The generational shift
Research has shown that over half of the Generation Y believes that work-life balance is one of the most important issues and should be everyone’s top priority. Millenials are demanding work-life balance more than any generation before.
There is a clash of opinions between the older generations and the younger ones regarding how work should be structured and how much time should be spent on the job. Younger generations report feeling pressured to work around the clock as they would feel undervalued and less hard-working unless they do. Generations preceding Millenials did not have the same issues, as the technology shift from fixed communications to mobile communications was what has redefined how and where we work -- making it possible to work around the clock, even after you leave your workplace.
Achieving balance in 2019
So, how do we stop leading hectic lifestyles and work on getting to that sweet spot of being happy at our workplace and in other areas of our lives? These three steps should be a good starting point in realizing this for each one of us:
(1) Define work-life balance yourself.
The first logical step seems to be realizing that achieving balance is a very individual concept for each one of us. If something works for others, that does not mean that it will work for you as well. It seems to make much more sense using the term creating our own balance -- in the end, it’s up to each one of us, individually, to balance out all the things that we deal with in our daily lives. We should stop comparing ourselves to others; how you lead your life has nothing to do with how those around you do -- we are all different, and therefore our approach to creating balance has to be unique.

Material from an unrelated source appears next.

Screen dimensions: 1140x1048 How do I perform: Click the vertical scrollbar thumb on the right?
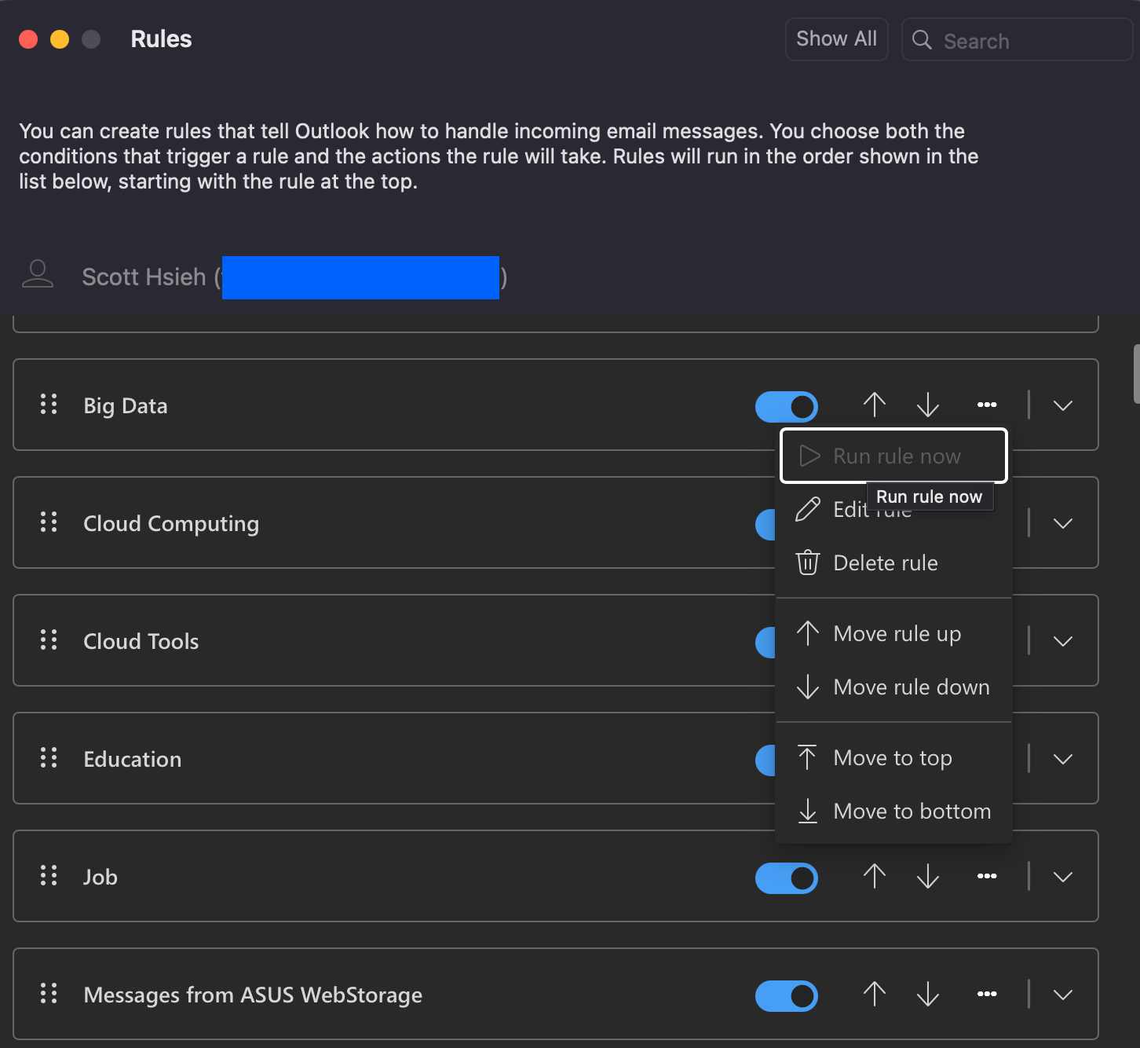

(2) Think of work-life balance from a calendar-year view.
If you know that July might be a busy month when you’ll have to work overtime and put your focus on your job, be determined to make up for it by focusing on your personal life in June or August. We all know that sometimes, we cannot control the amount of obligations our job requires us to fulfill -- but having in mind that these periods will happen and that we should use the time before or after these periods wisely, to make up for it in other areas of our lives, is very important.

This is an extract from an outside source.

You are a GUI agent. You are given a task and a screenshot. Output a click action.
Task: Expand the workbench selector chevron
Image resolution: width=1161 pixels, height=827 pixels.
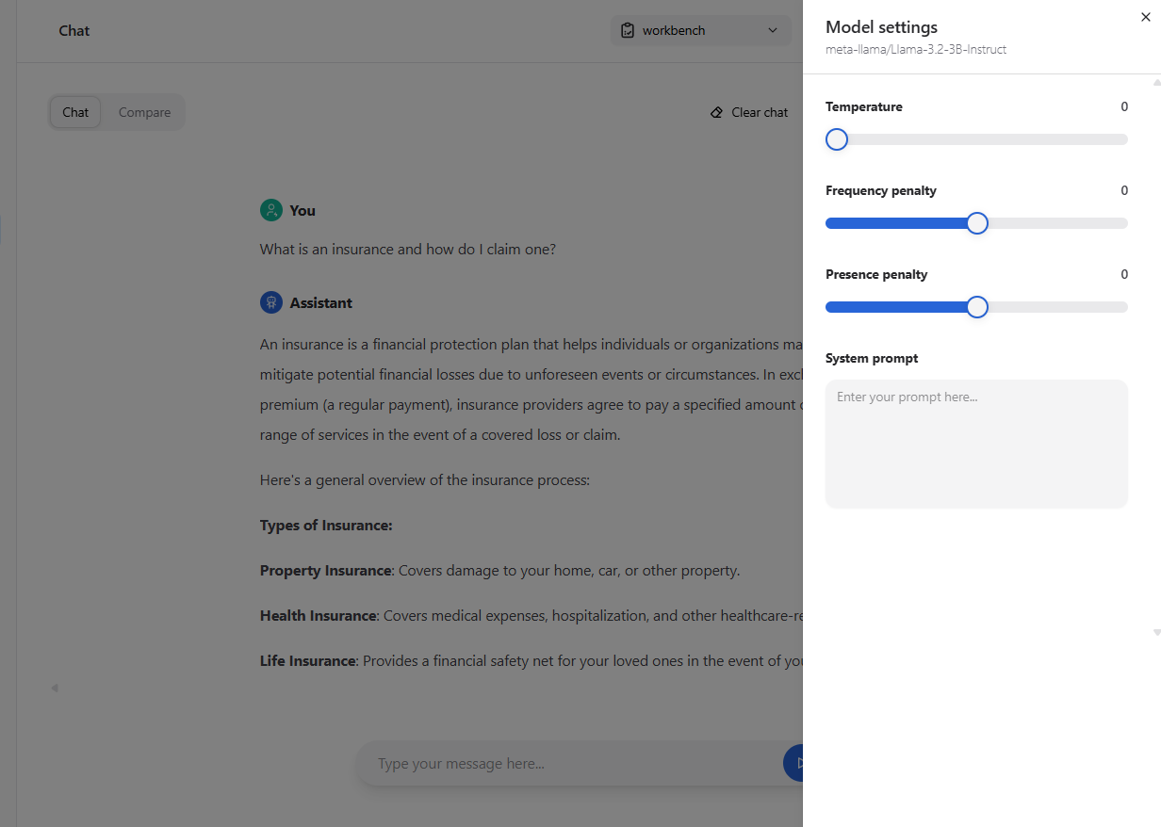click(x=773, y=31)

(3) No one will provide work-life balance, you must seek it.
As much as we all like to think that we can multitask and manage our employer, coworkers, clients, family, friends, hobbies at the same time; and cope with stress that comes from all of this on top of it all -- we all need to learn that balancing out our work and private life should be our priority. If you respond to emails 24-hours a day, your employer (and colleagues; clients) will expect this from you every time -- that’s why you need to set your personal boundaries as early on as possible, and make sure to stick to them.
For today’s generations, success is not defined by climbing up the corporate ladder, or having fancy job titles; rather than that, success today means having control over how and when we work and accumulating various life experiences -- both of which are enabled by achieving a better work-life balance.
We hope this article helped you gain a new perspective on achieving this balance in this day and age.